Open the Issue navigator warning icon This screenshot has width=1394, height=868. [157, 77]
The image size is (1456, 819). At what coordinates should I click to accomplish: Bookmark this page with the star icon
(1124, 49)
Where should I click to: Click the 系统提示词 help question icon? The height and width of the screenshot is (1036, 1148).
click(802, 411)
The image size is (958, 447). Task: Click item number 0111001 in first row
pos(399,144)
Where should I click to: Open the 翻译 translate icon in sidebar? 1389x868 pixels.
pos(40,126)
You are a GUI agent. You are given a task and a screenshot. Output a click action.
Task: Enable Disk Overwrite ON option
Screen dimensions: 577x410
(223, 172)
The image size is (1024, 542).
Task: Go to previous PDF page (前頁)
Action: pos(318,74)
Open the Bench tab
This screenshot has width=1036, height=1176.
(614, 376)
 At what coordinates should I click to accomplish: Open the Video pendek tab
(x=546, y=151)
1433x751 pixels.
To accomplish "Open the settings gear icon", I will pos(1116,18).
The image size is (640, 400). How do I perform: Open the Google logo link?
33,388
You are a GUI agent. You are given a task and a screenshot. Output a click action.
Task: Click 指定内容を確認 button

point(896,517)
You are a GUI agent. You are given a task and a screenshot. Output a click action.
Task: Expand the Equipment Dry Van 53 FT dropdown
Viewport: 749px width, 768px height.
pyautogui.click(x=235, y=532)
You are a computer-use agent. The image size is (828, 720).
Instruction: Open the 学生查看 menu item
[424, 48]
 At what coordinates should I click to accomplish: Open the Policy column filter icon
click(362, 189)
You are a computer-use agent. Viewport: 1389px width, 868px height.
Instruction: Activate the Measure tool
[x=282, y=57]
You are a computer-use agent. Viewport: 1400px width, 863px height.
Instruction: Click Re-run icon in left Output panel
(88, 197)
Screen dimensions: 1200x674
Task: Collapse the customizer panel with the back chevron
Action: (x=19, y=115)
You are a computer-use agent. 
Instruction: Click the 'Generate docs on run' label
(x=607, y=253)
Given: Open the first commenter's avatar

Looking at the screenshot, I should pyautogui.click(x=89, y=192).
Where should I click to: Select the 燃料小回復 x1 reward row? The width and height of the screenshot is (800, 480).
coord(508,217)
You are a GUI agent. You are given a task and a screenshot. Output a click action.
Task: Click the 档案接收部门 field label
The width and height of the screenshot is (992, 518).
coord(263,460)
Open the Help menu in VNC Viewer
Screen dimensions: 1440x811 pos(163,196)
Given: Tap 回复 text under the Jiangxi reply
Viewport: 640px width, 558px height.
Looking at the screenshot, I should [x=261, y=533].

• _Exercise details_
Reproduce the records word for word, starting at the line that contains "You are a computer-use agent. Viewport: 1400px" and stopping after the line that contains "Screen dimensions: 1440x811 pos(163,196)".

• _Solution to the problem_
You are a computer-use agent. Viewport: 1400px width, 863px height.
Instruction: Click Re-run icon in left Output panel
(88, 197)
Screen dimensions: 1200x674
Task: Collapse the customizer panel with the back chevron
Action: (x=19, y=115)
You are a computer-use agent. 
Instruction: Click the 'Generate docs on run' label
(x=607, y=253)
Given: Open the first commenter's avatar

Looking at the screenshot, I should pyautogui.click(x=89, y=192).
Where should I click to: Select the 燃料小回復 x1 reward row? The width and height of the screenshot is (800, 480).
coord(508,217)
You are a GUI agent. You are given a task and a screenshot. Output a click action.
Task: Click the 档案接收部门 field label
The width and height of the screenshot is (992, 518).
coord(263,460)
Open the Help menu in VNC Viewer
Screen dimensions: 1440x811 pos(163,196)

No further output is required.